• _Фрагмент документа_:

Другой его лицейский товарищ, знавший его хорошо, барон М. А. Корф, так говорит о нем (цит. там же): "В лицее он превосходил всех чувственностью, а после в свете предался распутствам всех родов, проводя дни и ночи в непрерывной цепи вакханалий и оргий. Должно дивиться как здоровье и талант его выдержали такой образ жизни, с которым естественно сопрягались и частые гнусные болезни, низводившие его часто на край могилы. Пушкин не был создан ни для света, ни для общественных обязанностей, ни даже, думаю, для высшей любви или истинной дружбы. У него господствовали только две стихии: удовлетворение чувственным страстям и поэзия; и в обоих он ушел далеко. В нем не было ни внешней, ни внутренней религии, ни высших нравственных чувств, и он полагал даже какое-то хвастовство в отдаленном цинизме по этой части. Злые насмешки часто в самых отвратительных картинах над всеми религиозными верованиями и обрядами, над уважением к родителям, над родственными привязанностями, над всеми отношениями общественными и семейными-это было ему нипочем, и я не сомневаюсь, что для едкого слова он иногда говорил более и хуже, нежели в самом деле думал и чувствовал. Вечно без копейки, вечно в долгах, иногда почти без порядочного фрака, с беспрестанными историями, частыми дуэлями, в близком знакомстве со всеми трактирщиками, непотребными домами и прелестницами петербургскими, Пушкин представлял тип самого грязного разврата".

• _Имеющиеся данные_:
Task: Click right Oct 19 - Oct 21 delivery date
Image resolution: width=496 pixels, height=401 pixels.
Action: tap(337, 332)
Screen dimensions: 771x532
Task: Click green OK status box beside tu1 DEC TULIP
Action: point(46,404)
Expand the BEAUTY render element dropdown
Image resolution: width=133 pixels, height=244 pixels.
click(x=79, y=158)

• _Задание_: Продолжите отрывок с отзывом барона М. А. Корфа о Пушкине, начав сразу после его последнего предложения. Строки для работы не понадобятся.

• _Ответ к заданию_:
И, действительно, цинизм, утонченный разврат, стратегия сластолюбца-соблазнителя заполняли другую часть содержания жизни Пушкина и, что замечательно, когда он заболевал венерической болезнью, друзья его радовались:
наконец-то он, прикованный, напишет в уединении большое произведение.
При встречах с женщинами Пушкин мгновенно загорался, стремительно и бурно налетала на него любовь, и также скоро угасала в нем. "Hатали (говорит он про свою жену) - моя сто тринадцатая любовь", -признавался он княгине Вяземской.
"Более или менее я был влюблен во всех хорошеньких женщин, которых знал (говорит он в другом месте). Все они изрядно надо мной посмеялись, все, за одним единственным исключением, кокетничали со мной".
Из этого надо делать вывод, что и к серьезной и глубокой любви Пушкин не был способен, и что здесь, как и везде, вся его натура, была поверхностна в отношении любви. Ему нужно было легкое отношение к женщинам. Если же женщина была ему недоступна в смысле физического обладания, то он буквально готов был сойти с ума, и нарастающее чувство обычно протекало как тяжелая болезнь, сопровождаемая бурными пароксизмами.
Еще более замечательно, что даже известная содержательница публичного дома в Петербурге, Софья Астафьевна, жаловалась полиции на "безнравственность"
Пушкина, который "развращает ее овечек".
Отсюда понятно будет, почему в тогдашних светских и бюрократических кругах общества, где бывал Пушкин, его боялись как развратника настолько,что в резузьтате правительству приходилось ссылать его куда-нибудь в ссылку. Его высылали в Одессу, Кишинев. Здесь его поведение принимало тот же характер, и его высылали в другое место и т. д.
О том, как боялись цинизма и развратного поведения Пушкина, характеризует и следующий отрывок из дневника соседа по имению А. H. Вульфа: "Я видел Пушкина, который хочет ехать с матерью в Малинники. Мне это весьма неприятно, ибо оттого пострадает доброе имя сестры и матери, а сестре, и других ради причин, это вредно" ("Пушкин и его современники", выпуск XXI, стр. 19).
Как все патологические эротоманы, Пушкин был фетишист: образ женской ноги всего ярче зажигал его эротическую фантазию. Это общеизвестно, об этом свидетельствуют многочисленные стихи и рисунки, набросанные в черновых его рукописях. Один ученый и пушкинианец-проф. Сумцов-написал специальную работу о женской ножке в поэзии Пушкина.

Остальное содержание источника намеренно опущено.